◆ REQUIREMENT:
Substitute "What should I click to:" for every occurrence of "How do I perform:" in the rows starting at the line containing "Tap the red 無酸素能力 253–315 bar" and ending at the line containing "point(224,159)", and give back only those lines with everything else unchanged.

◆ PROVIDED DATA:

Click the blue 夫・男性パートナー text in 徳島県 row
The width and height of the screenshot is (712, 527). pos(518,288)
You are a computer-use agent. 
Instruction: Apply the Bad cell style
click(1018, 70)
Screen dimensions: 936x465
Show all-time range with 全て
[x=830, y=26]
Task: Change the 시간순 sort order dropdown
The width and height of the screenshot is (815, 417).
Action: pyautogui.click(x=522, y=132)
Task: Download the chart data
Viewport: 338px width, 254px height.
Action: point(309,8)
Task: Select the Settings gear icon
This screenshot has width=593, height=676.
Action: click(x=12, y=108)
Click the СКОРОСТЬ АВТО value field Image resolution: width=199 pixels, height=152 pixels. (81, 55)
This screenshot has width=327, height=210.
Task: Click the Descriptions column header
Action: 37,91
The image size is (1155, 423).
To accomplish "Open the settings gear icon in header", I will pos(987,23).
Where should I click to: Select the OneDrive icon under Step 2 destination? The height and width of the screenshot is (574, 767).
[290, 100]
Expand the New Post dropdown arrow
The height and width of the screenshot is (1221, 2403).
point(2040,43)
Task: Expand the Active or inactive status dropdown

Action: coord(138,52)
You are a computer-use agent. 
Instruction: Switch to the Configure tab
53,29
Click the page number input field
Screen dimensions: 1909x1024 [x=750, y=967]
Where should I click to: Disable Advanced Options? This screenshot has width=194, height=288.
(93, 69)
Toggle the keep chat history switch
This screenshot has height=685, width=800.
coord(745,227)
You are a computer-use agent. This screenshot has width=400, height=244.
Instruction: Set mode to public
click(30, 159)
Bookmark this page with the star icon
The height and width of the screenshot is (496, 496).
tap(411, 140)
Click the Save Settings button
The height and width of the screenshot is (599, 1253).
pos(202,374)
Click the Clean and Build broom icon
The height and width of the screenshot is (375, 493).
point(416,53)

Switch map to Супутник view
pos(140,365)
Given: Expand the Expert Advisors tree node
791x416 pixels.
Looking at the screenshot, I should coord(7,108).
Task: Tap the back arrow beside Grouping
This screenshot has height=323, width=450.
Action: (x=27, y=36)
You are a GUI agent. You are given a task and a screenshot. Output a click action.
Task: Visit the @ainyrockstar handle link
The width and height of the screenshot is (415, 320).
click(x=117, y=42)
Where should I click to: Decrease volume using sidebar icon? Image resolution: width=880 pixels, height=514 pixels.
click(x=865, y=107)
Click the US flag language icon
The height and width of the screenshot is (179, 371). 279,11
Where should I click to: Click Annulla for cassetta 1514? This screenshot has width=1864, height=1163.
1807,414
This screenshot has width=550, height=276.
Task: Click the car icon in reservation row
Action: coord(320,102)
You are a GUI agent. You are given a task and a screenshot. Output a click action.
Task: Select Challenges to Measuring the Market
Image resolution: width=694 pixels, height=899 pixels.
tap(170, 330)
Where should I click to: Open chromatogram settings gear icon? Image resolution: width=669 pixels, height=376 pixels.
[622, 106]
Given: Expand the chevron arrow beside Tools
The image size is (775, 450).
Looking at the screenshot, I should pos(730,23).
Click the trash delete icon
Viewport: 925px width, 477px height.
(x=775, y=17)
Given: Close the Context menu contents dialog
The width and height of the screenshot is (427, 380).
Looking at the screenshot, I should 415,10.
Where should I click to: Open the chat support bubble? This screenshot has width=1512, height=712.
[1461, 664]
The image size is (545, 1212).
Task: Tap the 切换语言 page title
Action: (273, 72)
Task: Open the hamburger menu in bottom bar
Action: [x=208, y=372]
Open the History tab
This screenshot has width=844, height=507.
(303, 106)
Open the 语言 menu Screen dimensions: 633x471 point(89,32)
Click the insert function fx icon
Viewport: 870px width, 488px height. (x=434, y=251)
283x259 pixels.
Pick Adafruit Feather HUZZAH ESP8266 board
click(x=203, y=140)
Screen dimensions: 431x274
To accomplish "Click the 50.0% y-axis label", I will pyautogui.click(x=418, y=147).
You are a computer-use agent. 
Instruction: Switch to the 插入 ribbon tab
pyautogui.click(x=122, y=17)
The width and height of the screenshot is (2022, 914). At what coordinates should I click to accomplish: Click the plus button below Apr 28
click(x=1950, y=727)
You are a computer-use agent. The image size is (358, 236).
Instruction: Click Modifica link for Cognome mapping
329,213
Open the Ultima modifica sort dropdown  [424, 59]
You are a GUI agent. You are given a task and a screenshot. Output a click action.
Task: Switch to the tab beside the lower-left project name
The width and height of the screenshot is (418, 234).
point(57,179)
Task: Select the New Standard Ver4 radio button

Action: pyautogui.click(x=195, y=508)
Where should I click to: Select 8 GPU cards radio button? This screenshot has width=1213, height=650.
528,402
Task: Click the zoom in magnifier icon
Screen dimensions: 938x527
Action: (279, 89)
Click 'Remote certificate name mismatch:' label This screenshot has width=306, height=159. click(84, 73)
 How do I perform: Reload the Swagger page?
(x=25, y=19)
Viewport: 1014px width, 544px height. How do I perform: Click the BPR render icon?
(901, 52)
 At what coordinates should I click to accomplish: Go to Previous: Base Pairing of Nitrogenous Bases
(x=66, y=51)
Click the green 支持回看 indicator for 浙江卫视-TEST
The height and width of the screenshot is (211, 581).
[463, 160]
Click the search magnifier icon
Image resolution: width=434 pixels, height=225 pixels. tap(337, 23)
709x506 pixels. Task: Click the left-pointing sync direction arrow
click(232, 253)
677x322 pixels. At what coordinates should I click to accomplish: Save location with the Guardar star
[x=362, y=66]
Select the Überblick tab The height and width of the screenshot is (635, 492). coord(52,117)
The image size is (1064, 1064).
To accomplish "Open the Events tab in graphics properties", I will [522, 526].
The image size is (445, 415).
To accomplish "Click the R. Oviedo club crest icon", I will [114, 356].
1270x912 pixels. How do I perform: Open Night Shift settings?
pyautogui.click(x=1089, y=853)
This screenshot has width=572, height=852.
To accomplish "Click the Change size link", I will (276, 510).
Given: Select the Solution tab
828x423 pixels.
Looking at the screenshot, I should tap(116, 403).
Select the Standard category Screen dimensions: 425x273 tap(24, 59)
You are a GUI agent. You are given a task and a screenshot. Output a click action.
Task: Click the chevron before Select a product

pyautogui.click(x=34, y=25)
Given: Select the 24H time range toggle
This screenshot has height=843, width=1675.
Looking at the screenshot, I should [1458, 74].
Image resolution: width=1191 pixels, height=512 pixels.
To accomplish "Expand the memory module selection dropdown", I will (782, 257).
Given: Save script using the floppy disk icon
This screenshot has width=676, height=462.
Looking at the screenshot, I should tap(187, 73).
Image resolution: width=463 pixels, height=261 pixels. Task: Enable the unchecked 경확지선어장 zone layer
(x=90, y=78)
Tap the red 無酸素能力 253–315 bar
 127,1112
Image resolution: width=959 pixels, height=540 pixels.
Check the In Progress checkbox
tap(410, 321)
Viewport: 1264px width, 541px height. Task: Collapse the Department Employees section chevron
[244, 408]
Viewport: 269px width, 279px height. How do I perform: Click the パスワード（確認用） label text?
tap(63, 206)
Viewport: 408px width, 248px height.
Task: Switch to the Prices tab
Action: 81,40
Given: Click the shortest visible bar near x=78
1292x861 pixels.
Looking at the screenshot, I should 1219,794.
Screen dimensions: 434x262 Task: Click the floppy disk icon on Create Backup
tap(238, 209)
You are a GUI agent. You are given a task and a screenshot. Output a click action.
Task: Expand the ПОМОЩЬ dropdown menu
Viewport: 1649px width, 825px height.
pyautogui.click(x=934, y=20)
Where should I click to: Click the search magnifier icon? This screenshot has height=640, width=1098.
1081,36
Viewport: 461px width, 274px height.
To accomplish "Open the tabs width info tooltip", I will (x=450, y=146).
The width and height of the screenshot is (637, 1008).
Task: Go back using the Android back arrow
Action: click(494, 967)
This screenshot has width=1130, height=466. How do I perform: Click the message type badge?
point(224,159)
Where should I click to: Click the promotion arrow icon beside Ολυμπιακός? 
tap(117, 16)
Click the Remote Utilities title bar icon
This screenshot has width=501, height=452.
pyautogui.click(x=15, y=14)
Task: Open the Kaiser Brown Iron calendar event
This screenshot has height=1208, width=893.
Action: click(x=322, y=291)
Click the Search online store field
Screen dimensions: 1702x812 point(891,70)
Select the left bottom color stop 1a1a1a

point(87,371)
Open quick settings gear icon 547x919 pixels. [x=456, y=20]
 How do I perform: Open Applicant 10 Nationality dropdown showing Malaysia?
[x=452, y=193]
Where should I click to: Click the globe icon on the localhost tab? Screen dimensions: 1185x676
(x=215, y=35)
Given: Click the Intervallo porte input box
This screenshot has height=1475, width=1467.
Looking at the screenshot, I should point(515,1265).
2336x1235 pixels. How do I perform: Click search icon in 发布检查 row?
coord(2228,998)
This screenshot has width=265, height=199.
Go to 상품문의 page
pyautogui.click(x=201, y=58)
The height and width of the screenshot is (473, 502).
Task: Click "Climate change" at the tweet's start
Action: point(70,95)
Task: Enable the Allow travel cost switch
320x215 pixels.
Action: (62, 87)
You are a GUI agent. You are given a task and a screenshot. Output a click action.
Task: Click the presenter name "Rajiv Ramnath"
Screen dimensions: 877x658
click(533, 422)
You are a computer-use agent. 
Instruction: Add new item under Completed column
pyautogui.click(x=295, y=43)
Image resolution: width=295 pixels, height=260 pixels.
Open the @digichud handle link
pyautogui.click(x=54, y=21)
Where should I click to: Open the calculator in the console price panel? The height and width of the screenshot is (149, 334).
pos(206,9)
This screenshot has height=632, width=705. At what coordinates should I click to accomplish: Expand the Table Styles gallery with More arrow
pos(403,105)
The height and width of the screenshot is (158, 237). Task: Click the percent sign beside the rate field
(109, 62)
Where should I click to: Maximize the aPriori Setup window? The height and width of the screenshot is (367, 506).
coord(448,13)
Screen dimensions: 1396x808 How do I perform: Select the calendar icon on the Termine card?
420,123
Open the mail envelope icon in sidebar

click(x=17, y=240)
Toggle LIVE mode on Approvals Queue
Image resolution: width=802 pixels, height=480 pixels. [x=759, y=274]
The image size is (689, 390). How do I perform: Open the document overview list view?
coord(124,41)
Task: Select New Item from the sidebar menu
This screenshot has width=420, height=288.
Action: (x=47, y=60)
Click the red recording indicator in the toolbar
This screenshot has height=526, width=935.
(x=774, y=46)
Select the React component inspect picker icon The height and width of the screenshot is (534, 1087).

◆ CORRECT RESPONSE:
Tap the red 無酸素能力 253–315 bar
 127,1112
Image resolution: width=959 pixels, height=540 pixels.
Check the In Progress checkbox
tap(410, 321)
Viewport: 1264px width, 541px height. Task: Collapse the Department Employees section chevron
[244, 408]
Viewport: 269px width, 279px height. What should I click to: Click the パスワード（確認用） label text?
tap(63, 206)
Viewport: 408px width, 248px height.
Task: Switch to the Prices tab
Action: 81,40
Given: Click the shortest visible bar near x=78
1292x861 pixels.
Looking at the screenshot, I should 1219,794.
Screen dimensions: 434x262 Task: Click the floppy disk icon on Create Backup
tap(238, 209)
You are a GUI agent. You are given a task and a screenshot. Output a click action.
Task: Expand the ПОМОЩЬ dropdown menu
Viewport: 1649px width, 825px height.
pyautogui.click(x=934, y=20)
Where should I click to: Click the search magnifier icon? This screenshot has height=640, width=1098.
1081,36
Viewport: 461px width, 274px height.
To accomplish "Open the tabs width info tooltip", I will (x=450, y=146).
The width and height of the screenshot is (637, 1008).
Task: Go back using the Android back arrow
Action: click(494, 967)
This screenshot has width=1130, height=466. What should I click to: Click the message type badge?
point(224,159)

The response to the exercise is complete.